Fazit: Jetzt möchte ich der Mensch in euren Leben sein, der euch sagt, dass das ein ganz toller Roman ist, der immer wieder überrascht und verwirrt und dich mit einem völlig eigenartigen Gefühl zurücklässt, für das es vermutlich gar kein richtiges Wort gibt. Was Lukas Jüliger da jedenfalls als sein Comicdebüt ablieferte kann sich nicht nur auf jeden Fall sehen lassen, sondern sollte auch auf jeden Fall gesehen werden.

Vielen Dank an Reprodukt für das Rezensionsexemplar

3 Comments

ExitMothership · 18. März 2013 at 15:57

Ganz ehrlich, ich hab letztes Wocheende davor gestanden und überlegt, ob ich mir den holen soll.
Konto sagte leider nein…
Werd ich aber definitiv nachholen!

Celina · 18. März 2013 at 20:21

Allein der Stil gefällt mir schon. Ich mag es, wenn es was eigenes ist, nicht typisch Comic oder typisch Mangastil oder was auch immer. Wenn halt echt ein eigener Zeichenstil vorhanden ist. Und ich mag bedrückende Stimmung. Ich glaube du zwingst mich, den zu kaufen!

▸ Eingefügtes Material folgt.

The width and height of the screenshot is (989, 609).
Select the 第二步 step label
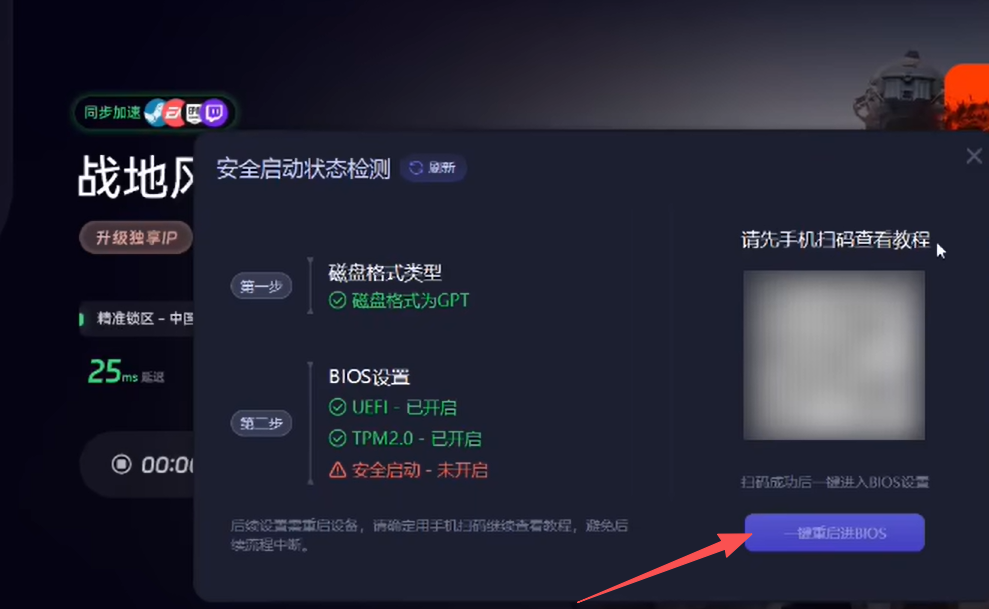(x=261, y=423)
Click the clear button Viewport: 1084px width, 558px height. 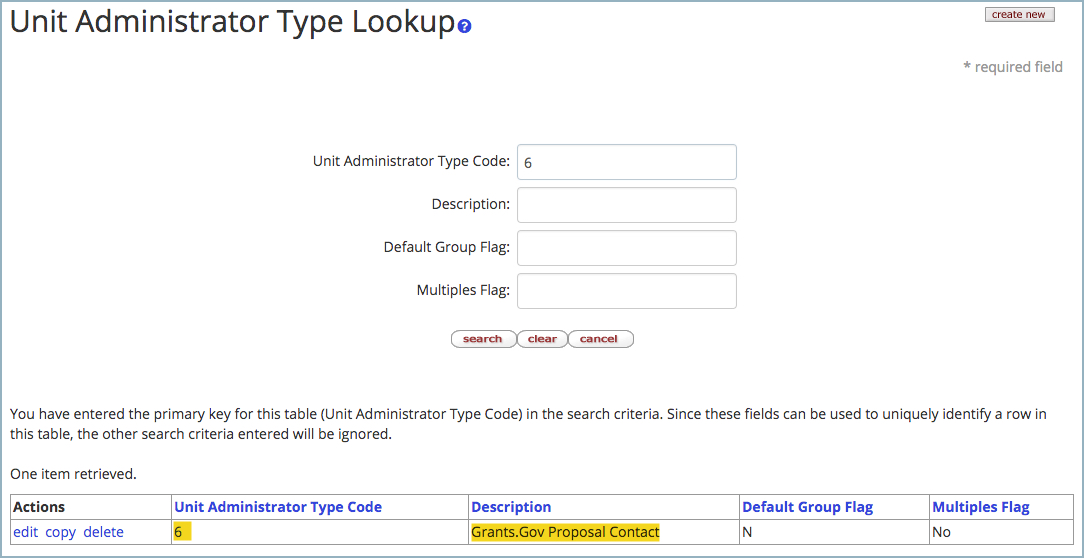point(542,339)
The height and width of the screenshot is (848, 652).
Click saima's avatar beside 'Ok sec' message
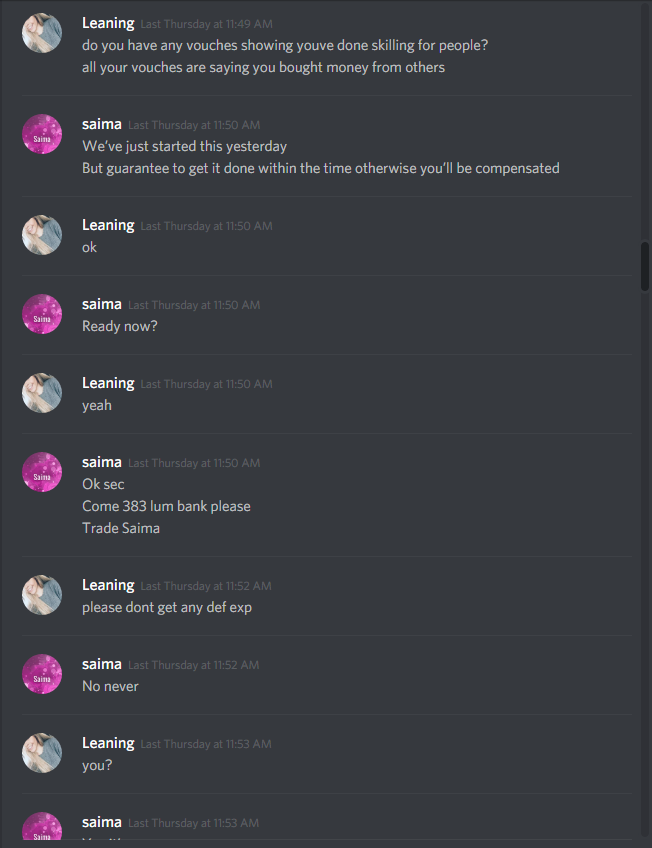pyautogui.click(x=42, y=472)
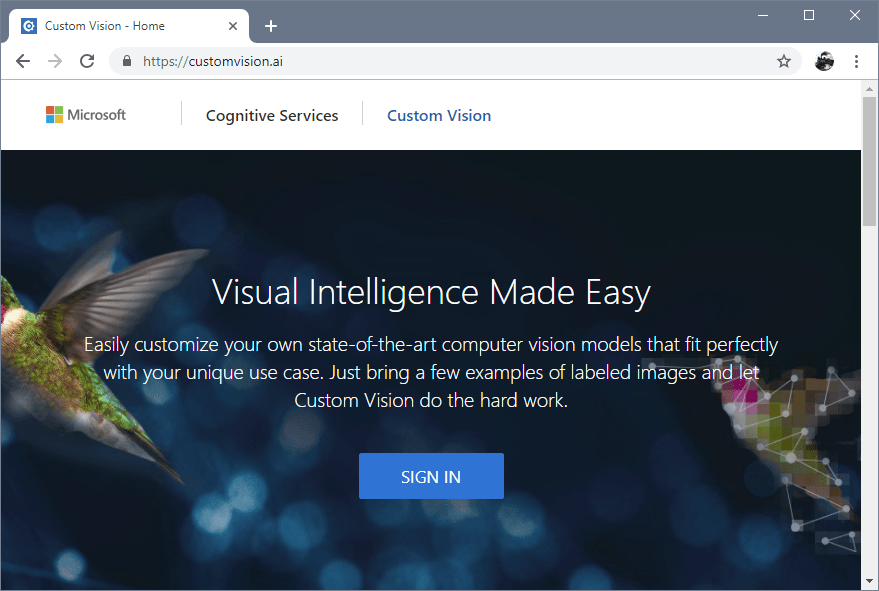This screenshot has height=591, width=879.
Task: Click the Reload page icon
Action: [x=87, y=60]
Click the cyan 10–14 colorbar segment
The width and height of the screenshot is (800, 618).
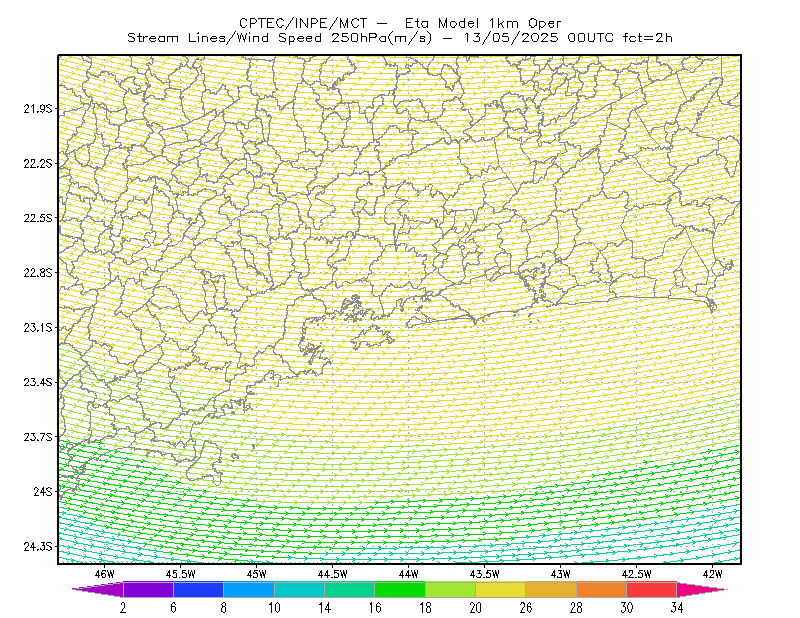click(299, 589)
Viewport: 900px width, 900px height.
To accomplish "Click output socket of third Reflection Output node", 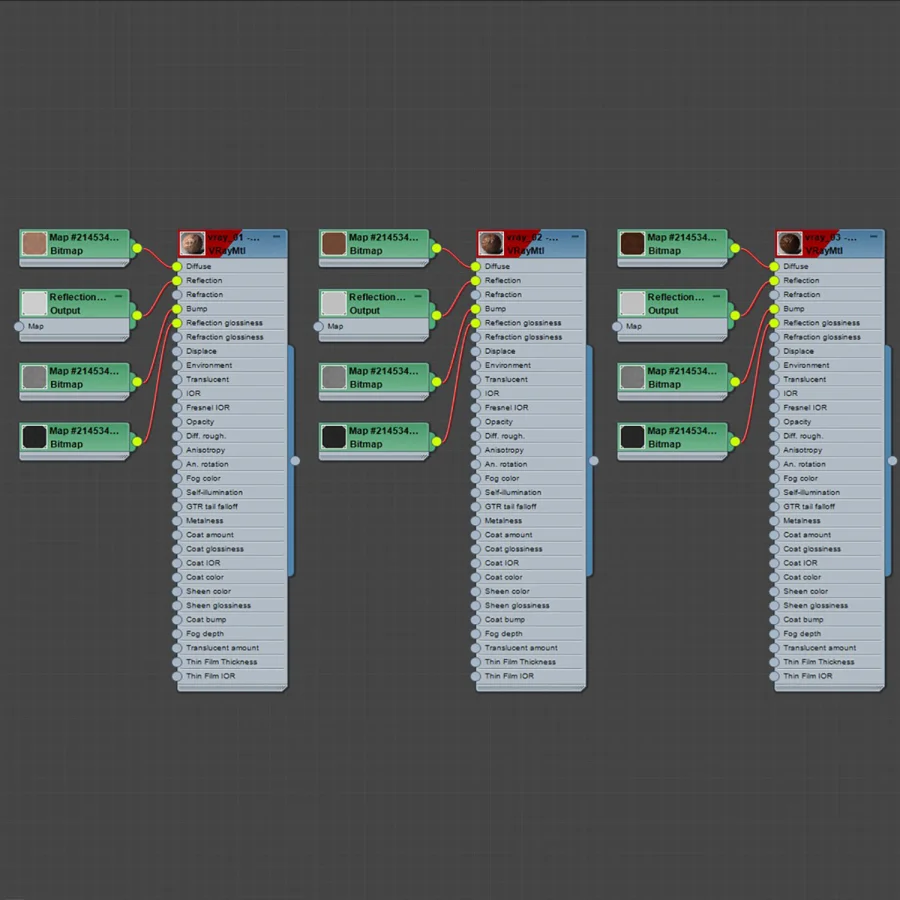I will click(x=735, y=315).
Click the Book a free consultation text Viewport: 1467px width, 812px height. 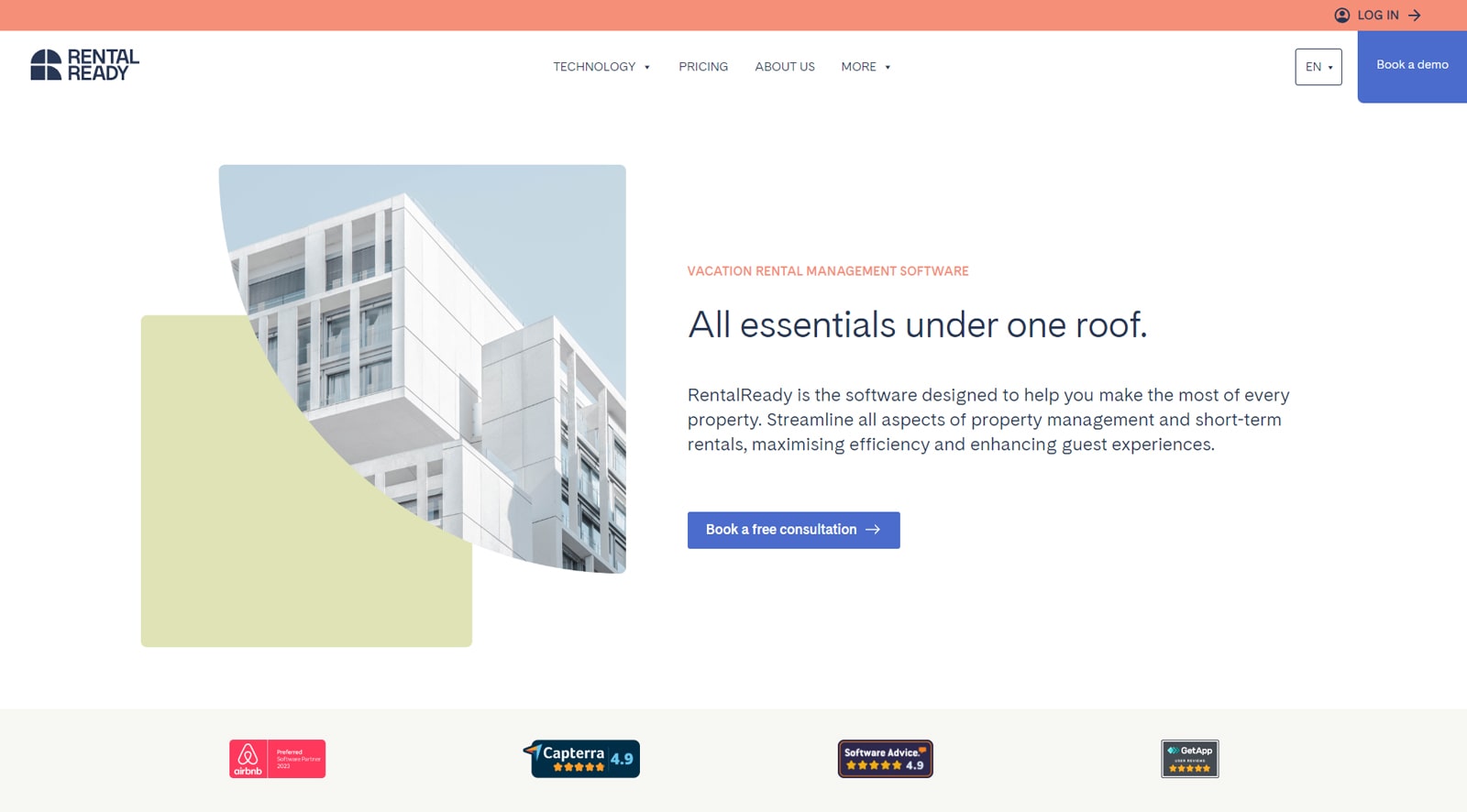(x=781, y=530)
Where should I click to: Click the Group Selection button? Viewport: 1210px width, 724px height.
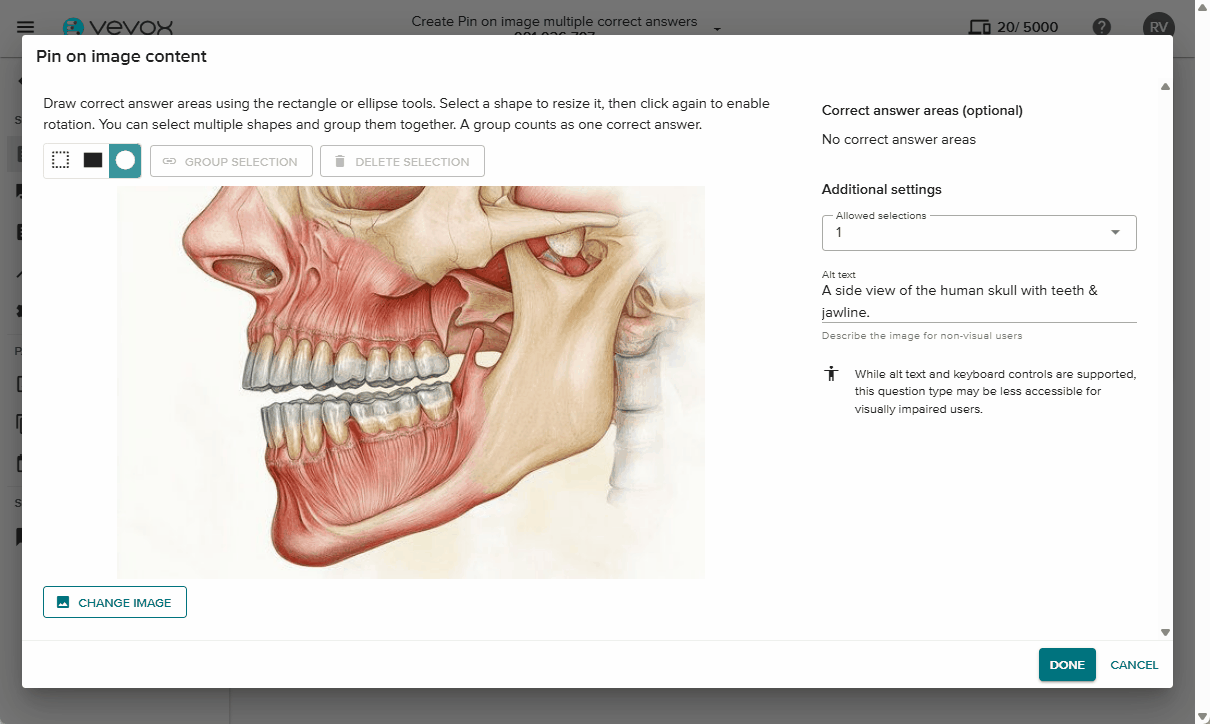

Marco · 24. März 2013 at 21:34

@ExitMothership: Auch ehrlich, ich hätte mir den echt nie gekauft. Das Cover spricht mich nicht so richtig an und die Zecihnungen werden auch erst mit der Zeit passend und schön. Aber ich wüsste eben auch nicht, was mir entgeht *g*

@Celina: Hoffentlich! *g* Eigentlich muss man das wirklich mehr würdigen, dass auch wirklich gute Comics aus Deutschland kommen.